The Pain Management Best Practices Inter-Agency Task Force is pulling together federal and nonfederal partners from a broad range of interests, including providers, pain advocacy groups, veterans’ services organizations, the Department of Defense and the Office of National Drug Control Policy. Its charge: Identify gaps in pain management best practices, recommend how to address them and disseminate information about those best practices. Nominations for the Inter-Agency Task Force were accepted through Sept. 27, and the DHHS is currently reviewing applications for the Task Force.
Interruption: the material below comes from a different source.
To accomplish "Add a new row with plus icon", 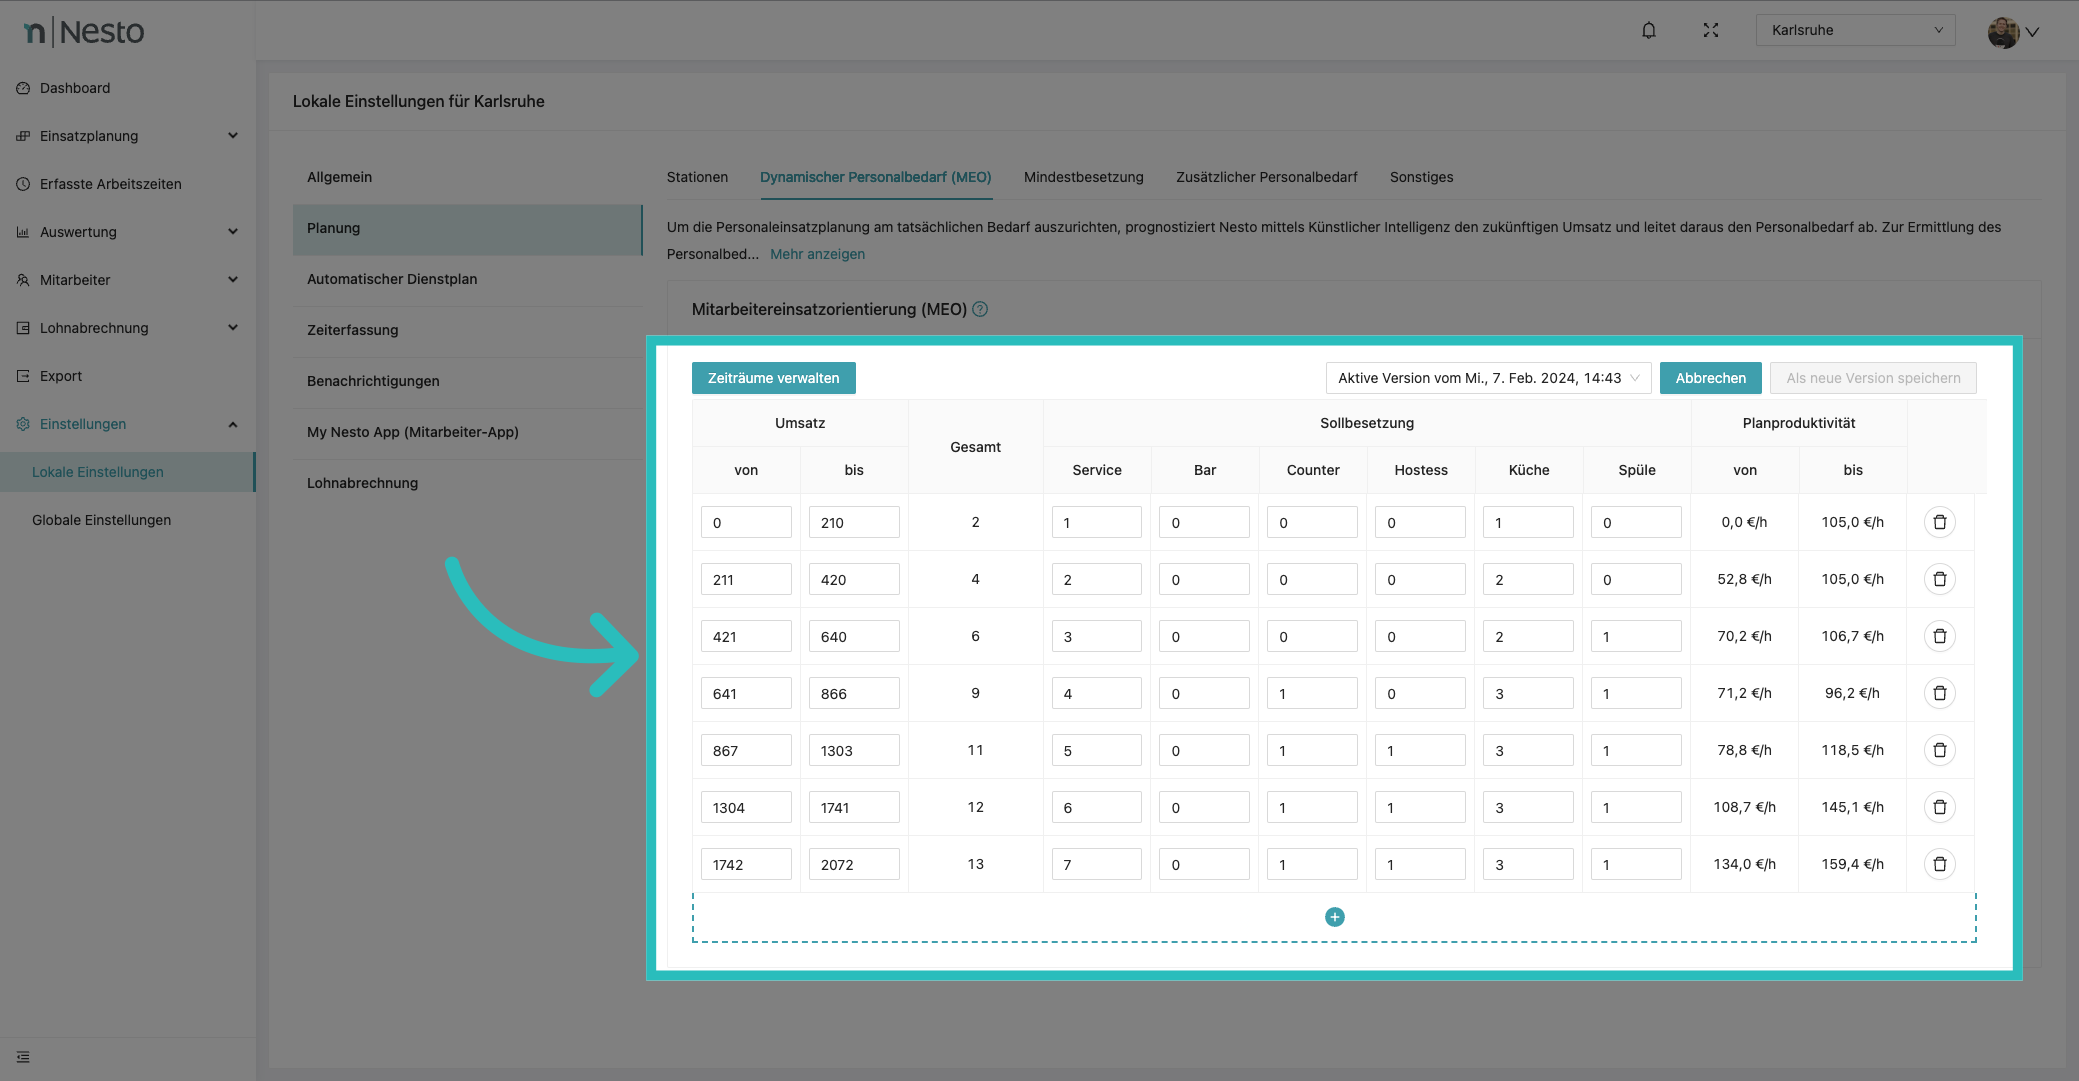I will [x=1334, y=917].
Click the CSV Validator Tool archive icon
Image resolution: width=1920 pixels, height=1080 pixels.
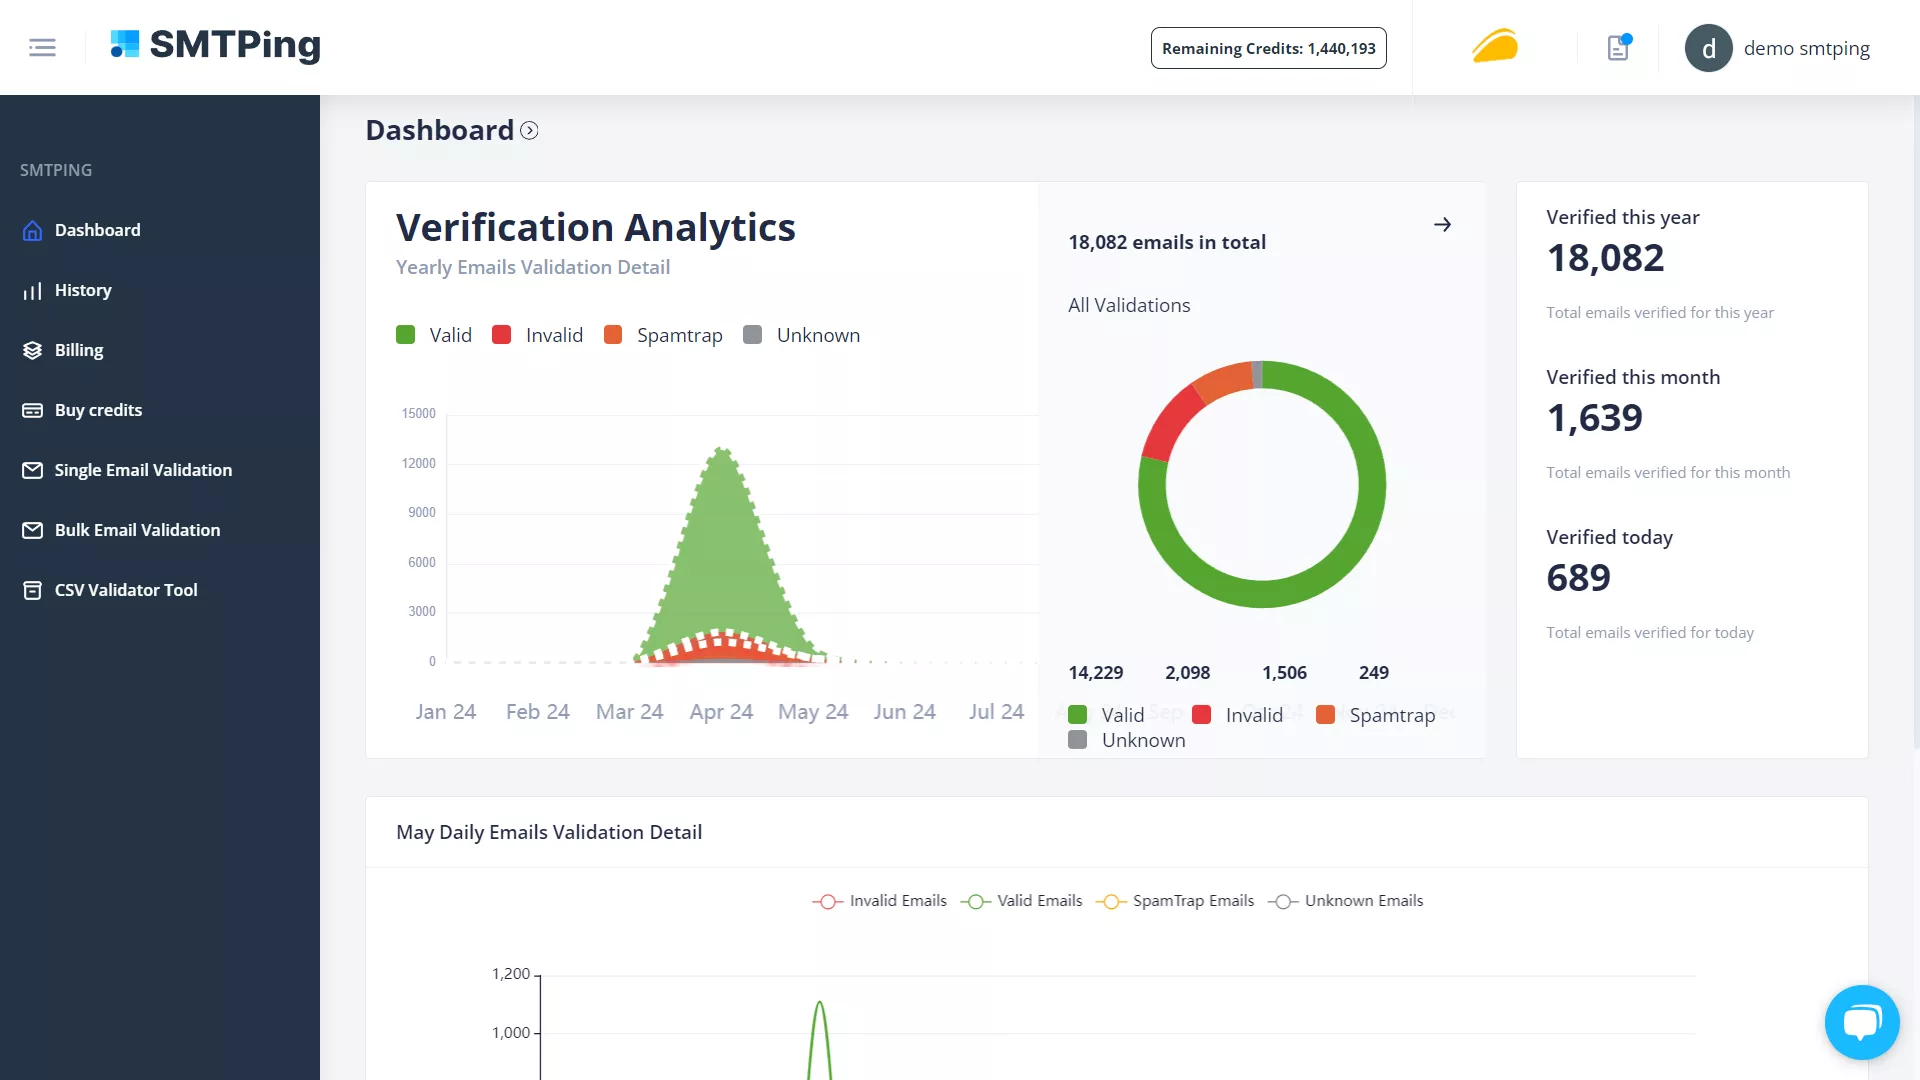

‘We have an opioid problem, & we have a pain problem, & we believe there’s a need to develop new pain therapies.’ —Dr. Porter
Research into better, safer pain management and the fundamental understanding of pain remains an essential part of the pain puzzle. The 2017 Federal Pain Research Strategy was developed by the NIH Office of Pain Policy, with oversight by the Interagency Pain Research Coordinating Committee, a federal advisory committee created by the DHHS to enhance pain research efforts and promote collaboration across government agencies. This plan fulfills mandates in the Affordable Care Act while aiming to avoid duplication of federal pain research efforts. It has identified five research priority areas, as well as opportunities to apply Common Fund Support (a source of federal dollars in the Office of the Director at NIH) for transformative projects too big for one institute, Dr. Porter said.
The government’s research strategy also includes publications, public–private partnerships and research to address the opioid use disorder crisis. Delivery targets include enhancing the evidence base for pain care and integrating it into clinical practice. The Agency for Healthcare Research and Quality is driving a systematic review of evidence-based nonpharmacological pain treatments, from acupuncture to exercise, Dr. Singh noted. The government is also developing an online pain education portal and trying to standardize comprehensive pain assessments and outcome measures.
Charles (Chad) G. Helmick, MD, medical epidemiologist in the Arthritis Program at the Centers for Disease Control and Prevention, said a lot is going on in the pain arena at the federal level. It’s not just the opioid crisis, with increasing fatalities affecting all demographic groups, he said, but also recognition that the current pain management system is dysfunctional. Much of the pain experienced by Americans is musculoskeletal, either due to arthritis or low back pain.